Sales of the Richemont Group, which includes brands such as Piaget and IWC in addition to Cartier, rose by 3 percent to 20.6 billion euros, excluding the online division YNAP, as the Group announced on Friday. Adjusted for currency effects, sales would have risen by 8 percent. Analysts had expected organic growth of 8.2 percent on average.
This means that Richemont's growth momentum slowed towards the end of the financial year. In the first nine months, the Group had still grown by 5 percent in the reporting currency, the euro, and by 11 percent in local currencies. Declining Swiss watch exports this year had pointed to the weakening market environment.

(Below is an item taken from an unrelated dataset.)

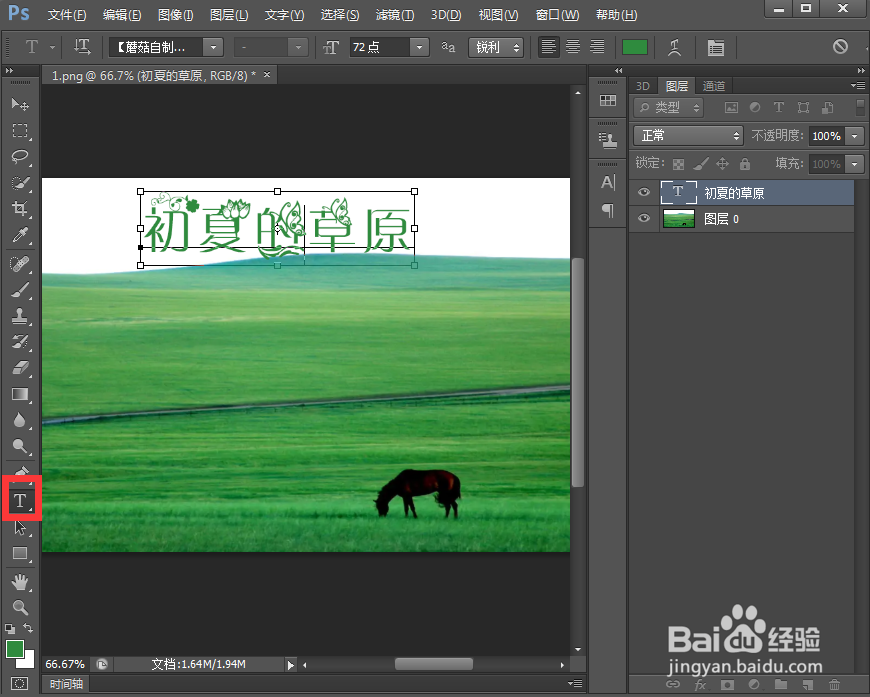Hide the 图层 0 layer
Viewport: 870px width, 697px height.
pos(643,218)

Operating profit from continuing operations, i.e. also excluding the online subsidiary YNAP, which is up for sale, fell by 5 percent to 4.79 billion euros. The corresponding margin shrank by 1.9 percentage points to 23.3%. Analysts had expected a figure of 23.5 percent.
Including YNAP, the bottom line was a net profit of 2.36 billion euros after 301 million in the previous year. At that time, high write-downs on the online business had a negative impact. Richemont is proposing a dividend of CHF 2.75 per public share (A share) to its shareholders. Most recently, 3.50 francs were paid out per share, although this included a special dividend of 1 franc.